After he had gulped about a third of its contents, by the Mouser's calculation, he set it down rather suddenly on the table. His eyeballs rolled upward, all the muscles of his body quivered with the passing of a beatific spasm, and he sank back majestically, like a tree that falls with care. The frail bed creaked ominously but did not collapse under its burden.

Yet this was not quite the end. An anxious crease appeared between Fafhrd's shaggy eyebrows, his head tilted up and his bloodshot eyes peered out menacingly from their eagle's nest of hair, searching the room.

Their gaze finally settled on the last stone bottle. A long rigidly-muscled arm shot out, a great hand shut on the top of the bottle and placed it under the edge of the bed and did not leave it. Then Fafhrd's eyes closed, his head dropped back with finality and, smiling, he began to snore.

The Mouser stood up and came over. He rolled back one of Fafhrd's eyelids, gave a satisfied nod, then gave another after feeling Fafhrd's pulse, which was surging with as slow and strong a rhythm as the breakers of the Outer Sea. Meanwhile the Mouser's other hand, operating with an habitual deftness and artistry unnecessary under the circumstances, abstracted from a fold in Fafhrd's loincloth a gleaming gold object he had earlier glimpsed there. He tucked it away in a secret pocket in the skirt of his gray tunic.
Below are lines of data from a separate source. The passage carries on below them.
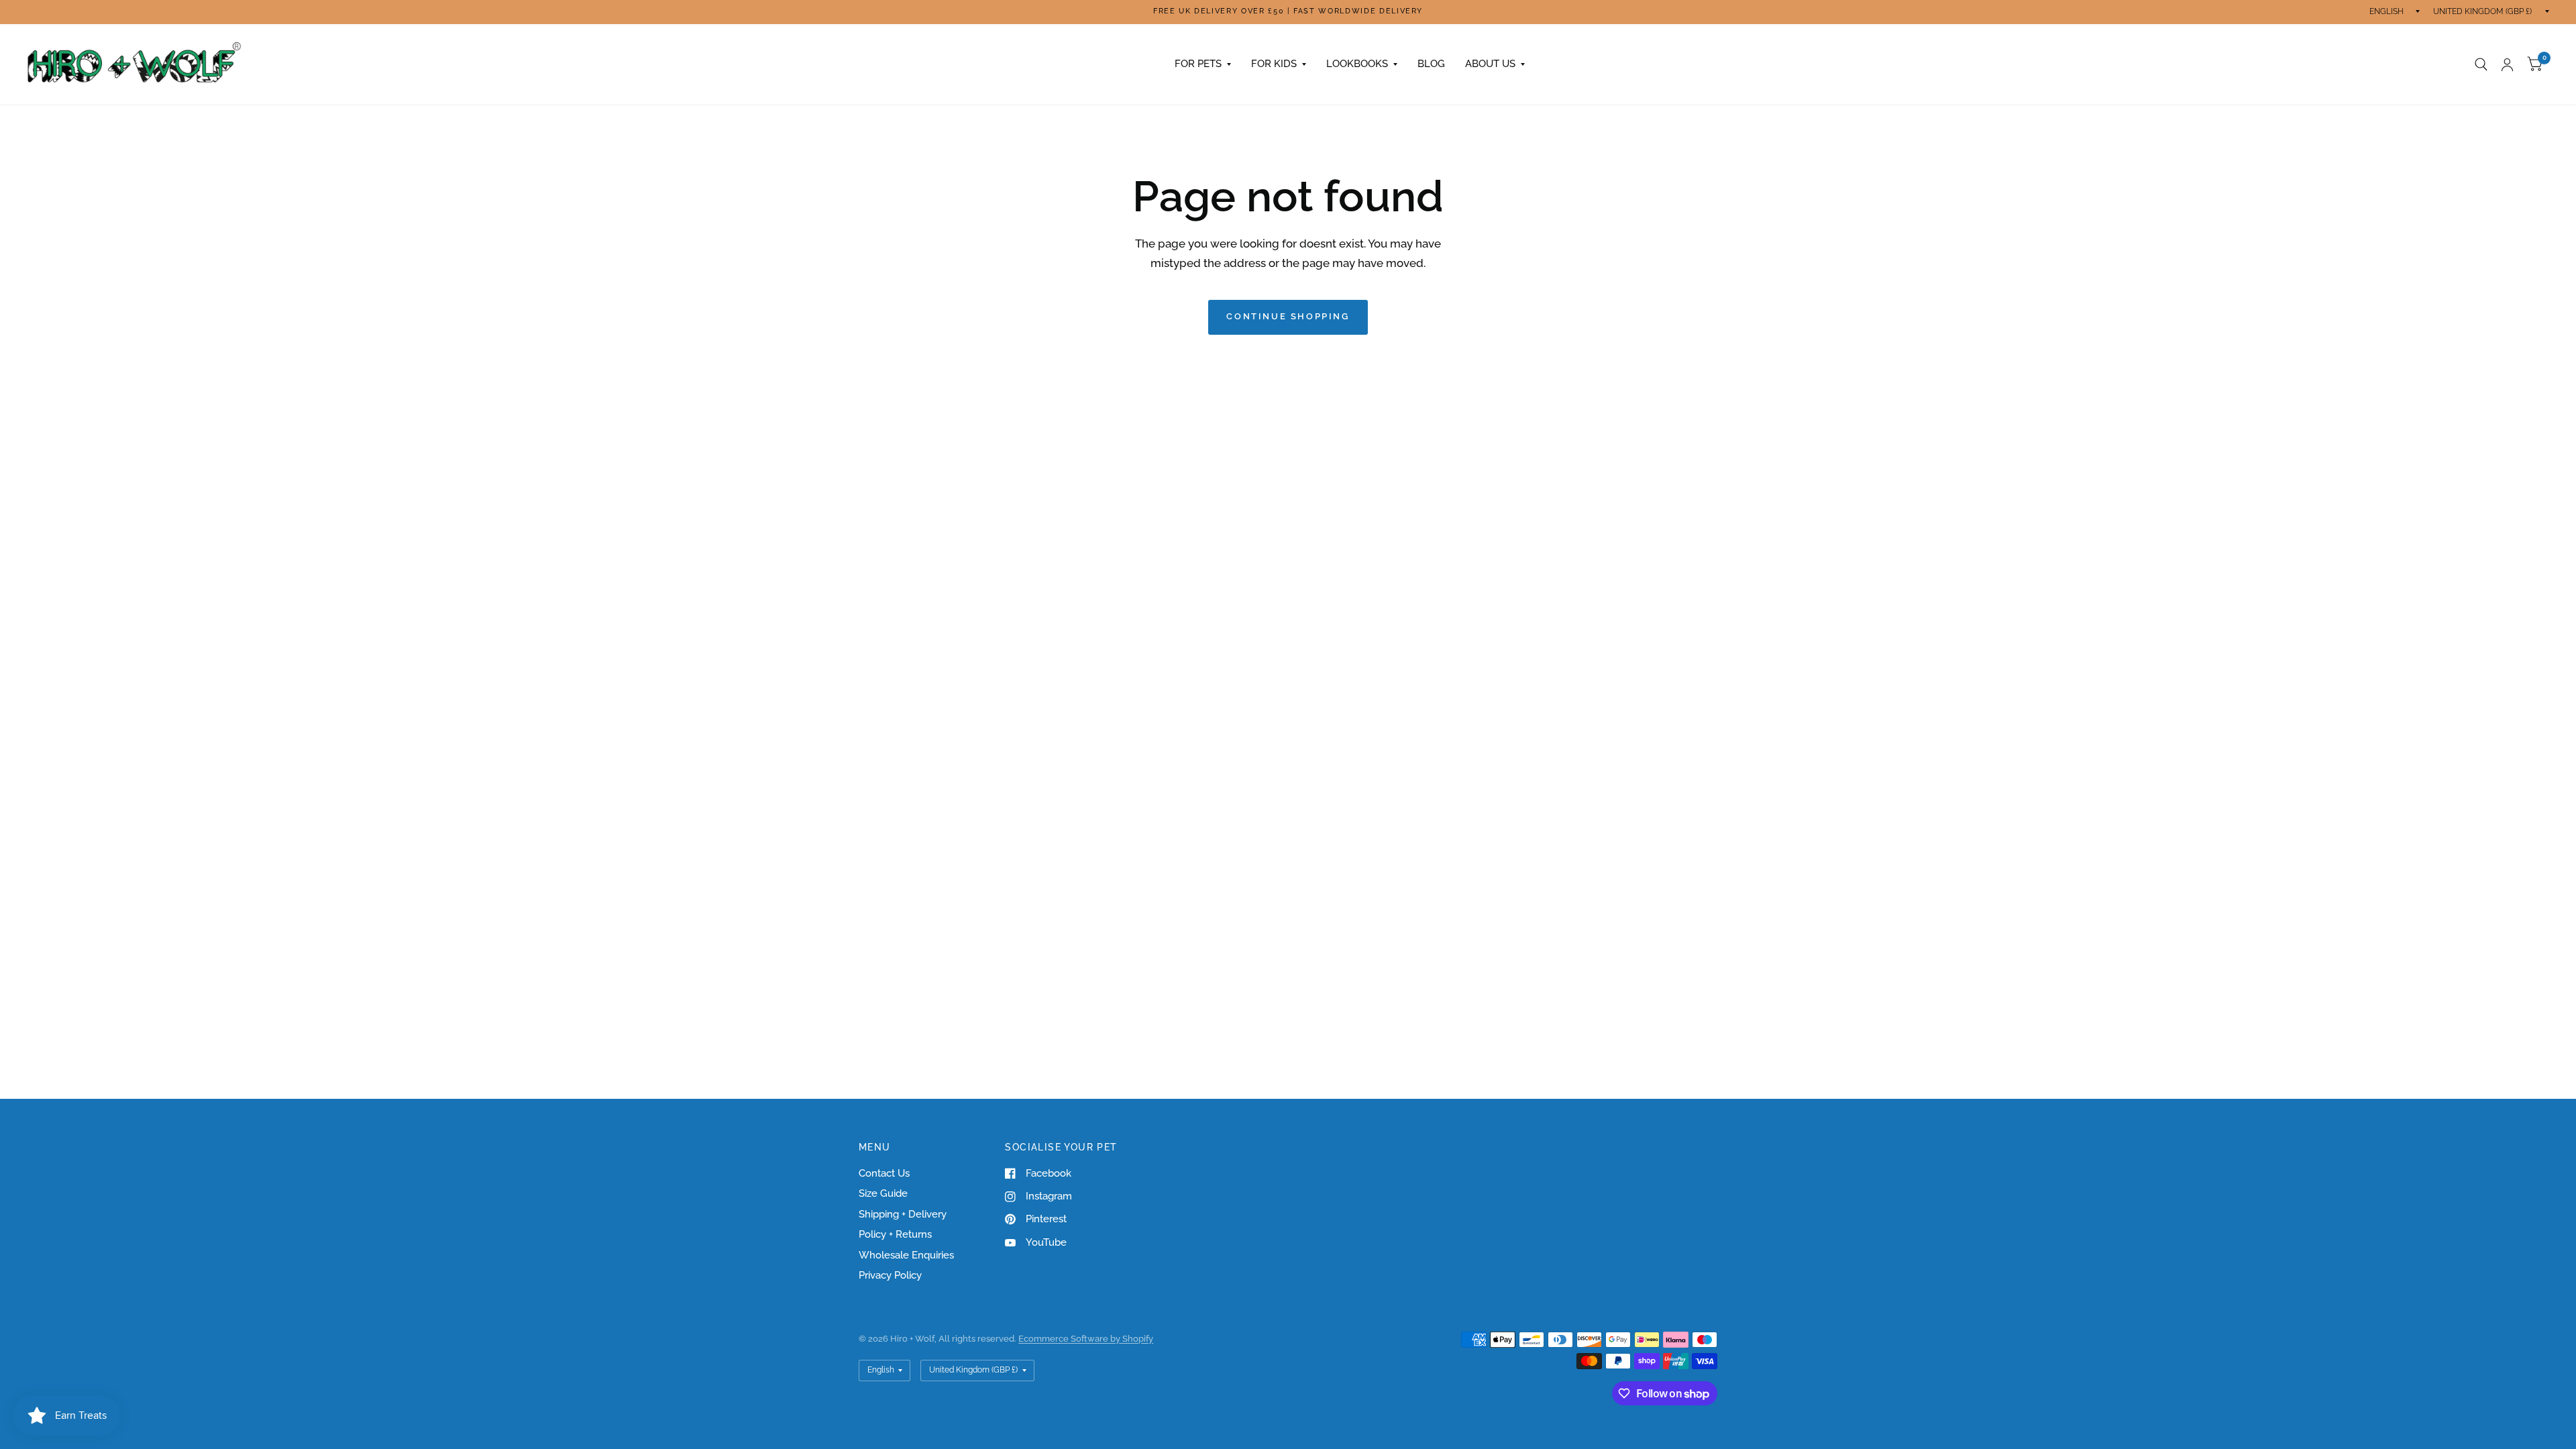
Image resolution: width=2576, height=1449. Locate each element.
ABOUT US (1490, 64)
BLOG (1431, 64)
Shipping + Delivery (903, 1214)
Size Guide (883, 1193)
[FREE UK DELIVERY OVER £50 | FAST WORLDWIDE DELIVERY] (1288, 11)
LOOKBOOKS (1357, 64)
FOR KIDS (1274, 64)
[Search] (2481, 64)
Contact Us (884, 1173)
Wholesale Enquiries (906, 1255)
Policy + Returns (895, 1234)
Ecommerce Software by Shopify (1085, 1339)
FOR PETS (1198, 64)
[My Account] (2507, 64)
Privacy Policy (890, 1275)
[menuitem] (1203, 64)
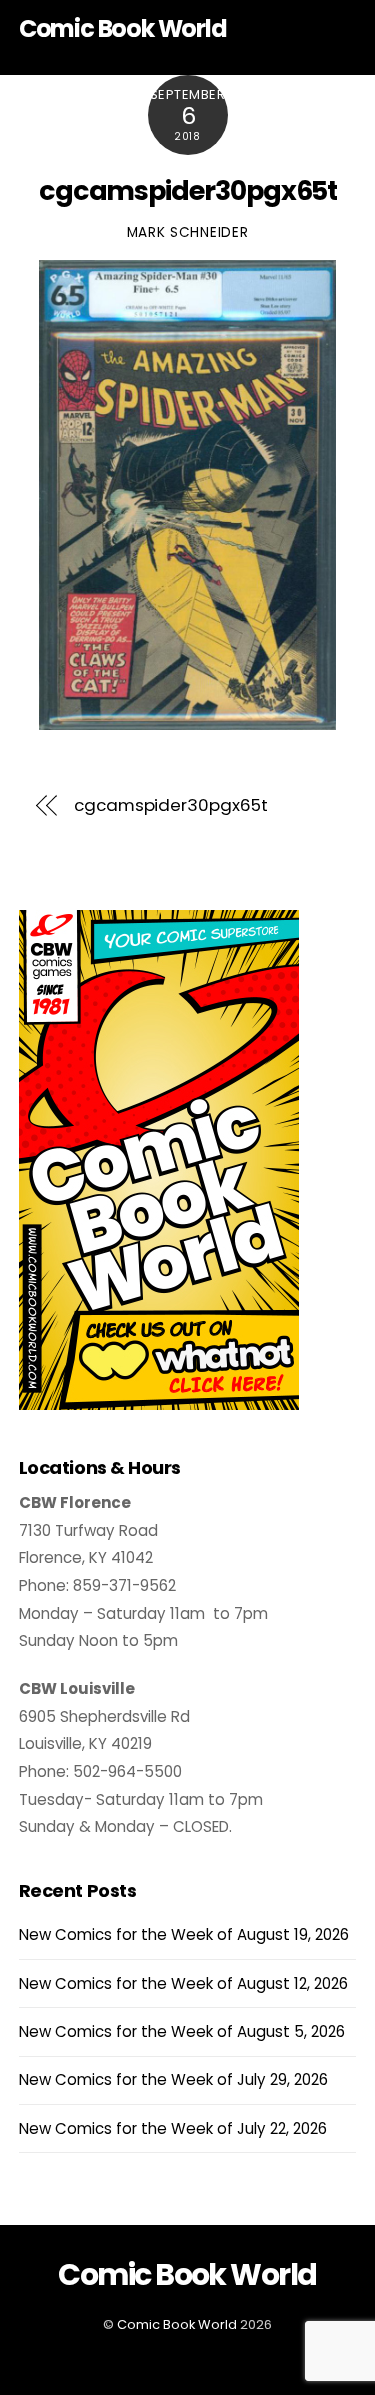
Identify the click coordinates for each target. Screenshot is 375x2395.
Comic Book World (177, 2324)
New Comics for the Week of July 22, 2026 (173, 2128)
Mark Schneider (188, 232)
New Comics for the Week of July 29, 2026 (173, 2079)
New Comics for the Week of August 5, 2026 (182, 2031)
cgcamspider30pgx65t (188, 190)
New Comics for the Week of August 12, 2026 (183, 1983)
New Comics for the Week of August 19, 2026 (184, 1934)
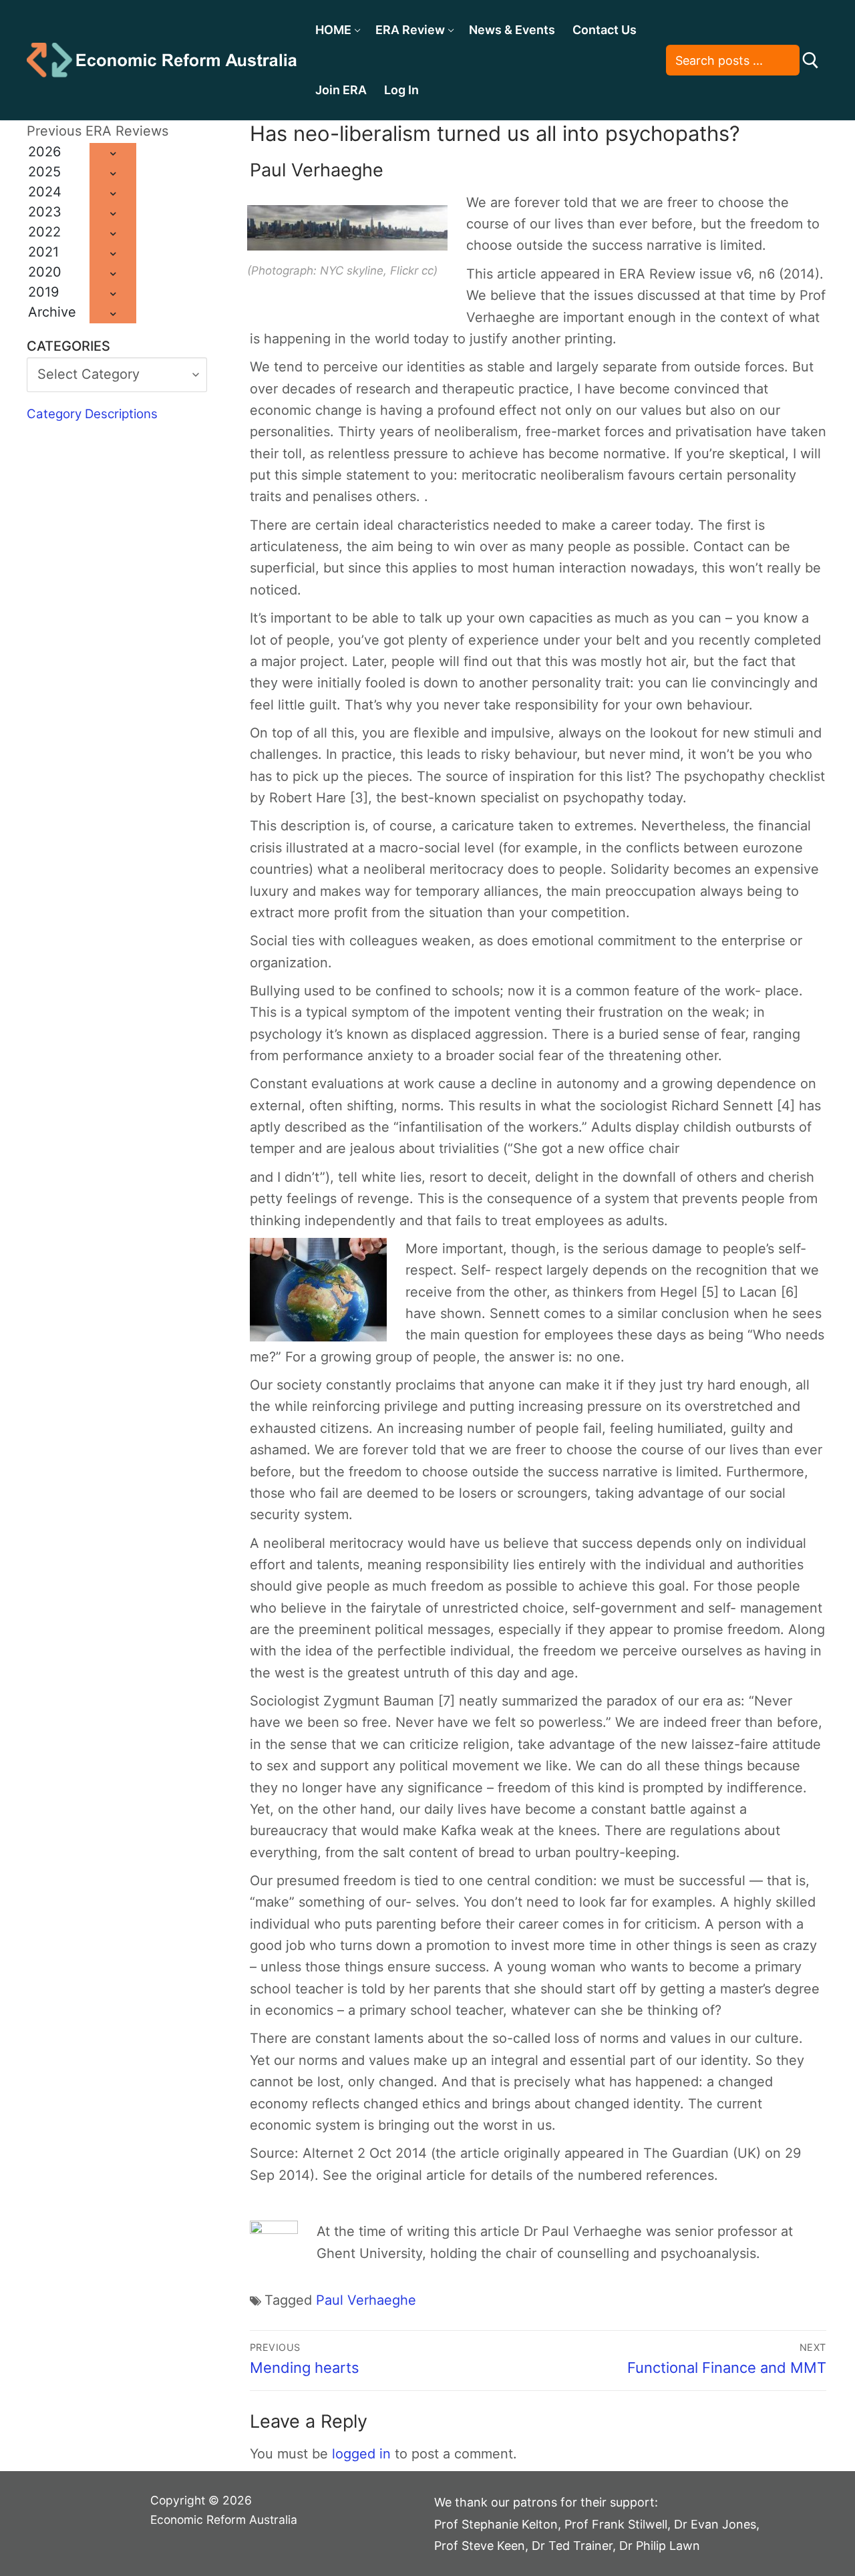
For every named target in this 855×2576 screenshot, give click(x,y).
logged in (361, 2454)
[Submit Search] (810, 60)
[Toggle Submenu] (113, 153)
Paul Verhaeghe (366, 2300)
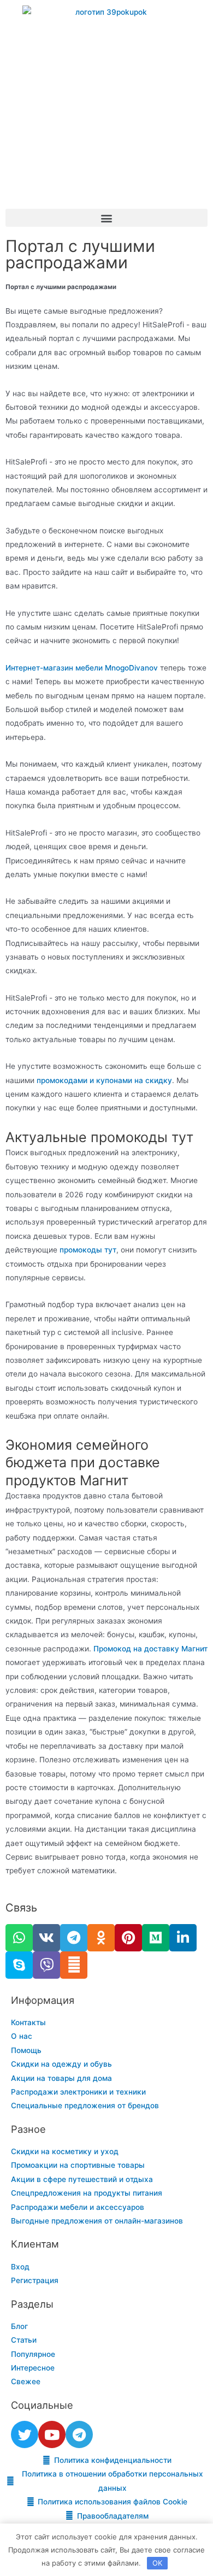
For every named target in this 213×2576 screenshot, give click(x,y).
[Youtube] (52, 2434)
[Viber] (46, 1965)
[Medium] (155, 1937)
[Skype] (19, 1965)
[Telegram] (73, 1937)
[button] (106, 218)
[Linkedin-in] (183, 1937)
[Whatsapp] (19, 1937)
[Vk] (46, 1937)
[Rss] (73, 1965)
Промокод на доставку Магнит (150, 1648)
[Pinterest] (128, 1937)
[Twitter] (24, 2434)
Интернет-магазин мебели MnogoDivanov (81, 667)
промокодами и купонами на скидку (104, 1080)
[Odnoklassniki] (101, 1937)
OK (157, 2563)
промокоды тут (88, 1249)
Someone coughed behind him.

It was such a deliberate-sounding cough that the Mouser did not leap or start, but only turned around without changing the planting of his feet in a movement slow and sinuous as that of a ceremonial dancer in the Temple of the Snake.

Pulg was standing in the inner doorway, wearing the black-and-silver striped robe and cowl of a masker and holding a black, jewel-spangled vizard a little aside from his face. He was looking at the Mouser enigmatically.

“I didn't think you could do it, son, but you did,” he said softly. “You patch your credit with me at a wise time. Ho, Wiggin, Quatch! Ho, Grilli!"

The three henchmen glided into the room behind Pulg, garbed in garments as somberly gay as their master's. The first two were stocky men, but the third was slim as a weasel and shorter than the Mouser, at whom he glared with guarded and rivalrous venom. The first two were armed with small crossbows and shortswords, but the third had no weapon in view.

“You have the cords, Quatch?” Pulg continued. He pointed at Fafhrd. “Then bind me this man to the bed. See that you secure well his brawny arms."

“He's safer unbound,” the Mouser started to say, but Pulg cut in on him with, “Easy, son. You're still running this job, but I'm going to be looking over your shoulder; yes, and I'm going to be revising your plan as you go along, changing any detail I choose. Good training for you. Any competent lieutenant should be able to operate under the eyes of his general, yes, even when other subordinates are listening in on the reprimands. We'll call it a test."

The Mouser was alarmed and puzzled. There was something about Pulg's behavior that he did not at all understand. Something discordant, as if a secret struggle were going on inside the master extortioner. He was not obviously drunk, yet his piggy eyes had a strange gleam. He seemed most fey.

“How have I forfeited your trust?” the Mouser asked sharply.

Pulg grinned skewily. “Son, I'm ashamed of you,” he said. “High Priestess Ilala told me the full story of the black sloop — how you sublet it from the Treasurer in return for allowing him to keep the pearl tiara and stomacher. How you had Ourph the Mingol sail it to another dock. Ilala got mad at the Treasurer because he went cold on her or scared and wouldn't give her the black gewgaws. That's why she came to me. To cap it, your Lilyblack spilled the same story to Grilli here, whom she favors. Well, son?"

The Mouser folded his arms and threw back his head. “You said yourself the split was sufficient,” he told Pulg. “We can always use another sloop."

Pulg laughed low and rather long. “Don't get me wrong,” he said at last. “I like my lieutenants to be the sort of men who'd want a bolt-hole handy — I'd suspect their brains if they didn't. I want them to be the sort of men who worry a lot about their precious skins, but only after worrying about my hide first! Don't fret, son. We'll get along — I think. Quatch! Is he bound yet?"